I thought it might be an idea to quickly blog the method we use when troubleshooting connectivity issues between two servers. This might seem like basic stuff, but it's rarely captured in one place, and almost never in the kind of checklist format that is useful for someone who lacks the experience to mentally formulate the checklist as they go.
For the purposes of this blog, let's imagine we're connecting a Linux web server to a database server running MySQL. It's a fairly classic scenario for a web developer working in almost any open source programming language, as MySQL is the "de facto" database back-end for Linux-based open source applications. However the principles can be applied to any TCP/IP connection debugging between applications on different servers.
I should note this is absolutely not for the total beginner - there is some assumed knowledge here, namely that you know enough MySQL to get a database set up and that you know how to SSH on to servers (and you have SSH access to the servers concerned). If that is the case, read on. If not, I suggest you find help for these first steps somewhere else, then come back.
So, you have a web server with your application copied to it, and you have a separate server for the database. You've created the database and a user for the database, entered those details into your application, but it still can't connect. Now what?
1. Am I using the correct addresses?
This might sound stupid, but it's easy to use the wrong address. One such scenario is you create two servers at AWS, you give them elastic IP addresses (EIPs), you note the address of the database server and try to connect using that address from the web server. However, the EIPs are blocked by default externally, and by using the EIPs instead of the internal IPs you are making your database traffic leave AWS and come back again, where it is likely blocked at the VPC (simplistically a firewall) because you turned it into external traffic. So those addresses are wrong. You should be using the internal IP addressing.
So the first thing to check is if you can ping the database server you want to reach, from the web server. In my case it's an internal IP address on a LAN that I'm using in my application config, rather than a fully qualified domain name, and that IP is 192.168.153.16. A good ping looks like this:
$ ping -c 4 192.168.153.16 PING 192.168.153.16 (192.168.153.16) 56(84) bytes of data. 64 bytes from 192.168.153.16: icmp_seq=1 ttl=51 time=45.8 ms 64 bytes from 192.168.153.16: icmp_seq=2 ttl=51 time=45.8 ms 64 bytes from 192.168.153.16: icmp_seq=3 ttl=51 time=45.6 ms 64 bytes from 192.168.153.16: icmp_seq=4 ttl=51 time=45.7 ms
- - 192.168.153.16 ping statistics - - 4 packets transmitted, 4 received, 0% packet loss, time 3004ms rtt min/avg/max/mdev = 45.650/45.782/45.854/0.081 ms
(It's always a good idea to use
-c to limit your ping, just in case something happens that causes you to get stuck in ping. It used to happen to us all the time with VMware's shonky shell console, if we forgot to put a
A bad ping will sit there and do nothing until it either times out or you hit Ctrl+C to kill it.
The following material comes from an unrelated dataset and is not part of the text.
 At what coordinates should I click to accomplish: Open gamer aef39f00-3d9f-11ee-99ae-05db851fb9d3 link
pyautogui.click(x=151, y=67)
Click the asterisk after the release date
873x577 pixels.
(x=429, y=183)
If you can't ping, something is fundamentally incorrect about the connection you're trying to make. You might want to try a
sudo ifconfig command to check the internal address of your database server and try pinging that, if you're using a fully qualified domain name instead of an IP address. If nothing works, you should seek support from a network engineer to understand why you do not have basic connectivity where you expect to.
(Worth noting that sometimes ping is blocked. If you know that is the case you can jump this step. There's a constant battle between network security professionals and network administrators as to whether ICMP ping should be permitted or not. Security professionals say it should be blocked. Network administrators say it's a vital tool, it's broadly harmless, it's part of the standard and blocking it is anti-social and unhelpful. At Code Enigma we are in the latter camp, clearly.)
2. Can I telnet?
Assuming we can ping, the next step is to check if the server allows us to connect to the expected port. Usually we'll be dealing with TCP/IP, which means usually we'll be able to try this with a simple
telnet connection. In this case our expected port is 3306, MySQL's default, so the command looks like this, from the web server:
$ telnet 192.168.153.16 3306 Trying 192.168.153.16... Connected to 192.168.153.16. Escape character is '^]'.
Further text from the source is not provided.